Brief | Among the entries below, retype exactly the lines starting with the one with "At what coordinates" and going on through the one with "Given: Click the Save floppy disk icon", but not the pictures.

Data shown |
%%

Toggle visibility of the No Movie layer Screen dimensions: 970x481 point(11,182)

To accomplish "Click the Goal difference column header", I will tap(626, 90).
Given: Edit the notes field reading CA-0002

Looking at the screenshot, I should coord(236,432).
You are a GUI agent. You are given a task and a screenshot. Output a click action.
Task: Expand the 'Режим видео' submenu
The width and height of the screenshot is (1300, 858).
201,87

%%
%%

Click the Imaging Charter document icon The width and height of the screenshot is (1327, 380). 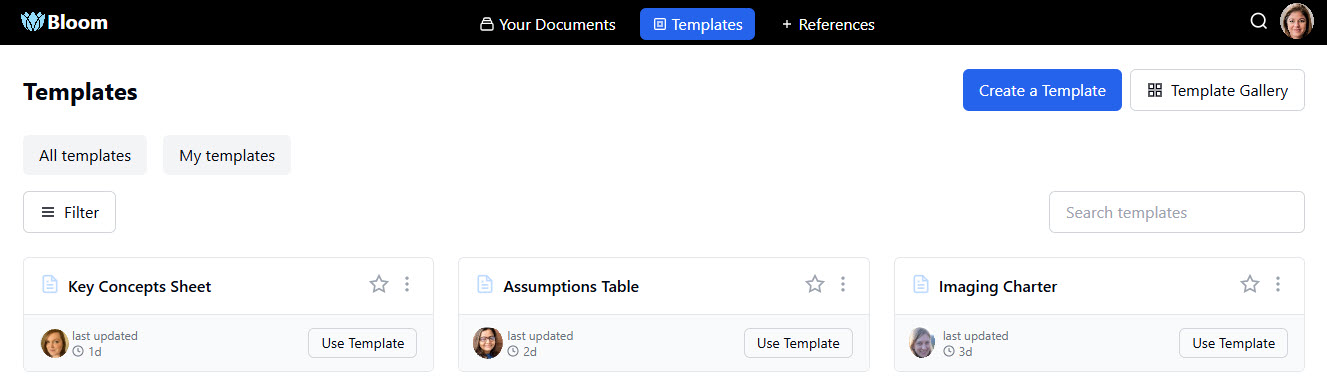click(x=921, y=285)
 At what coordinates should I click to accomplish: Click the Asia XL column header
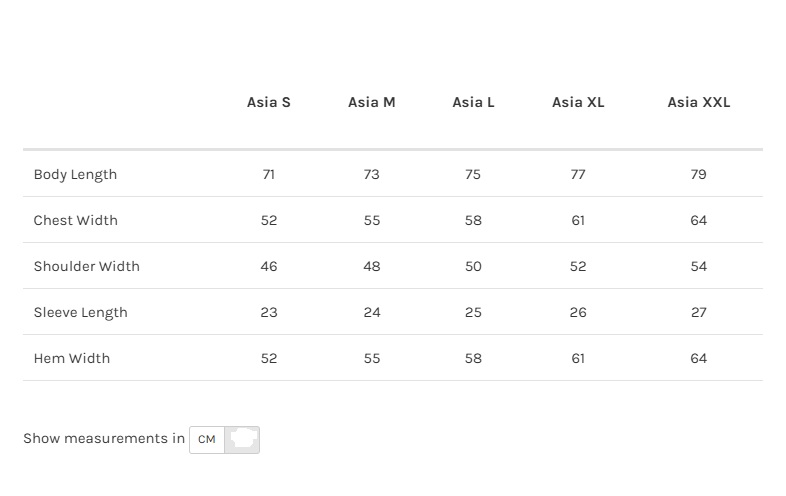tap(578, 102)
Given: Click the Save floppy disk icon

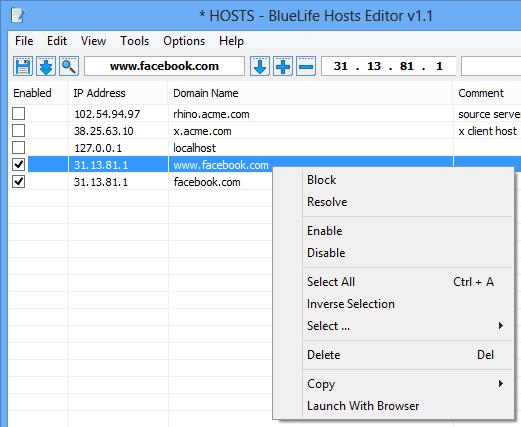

%%

Your response |
 At what coordinates should I click to accomplish: Click the Asia XL column header
tap(578, 102)
Given: Click the Save floppy disk icon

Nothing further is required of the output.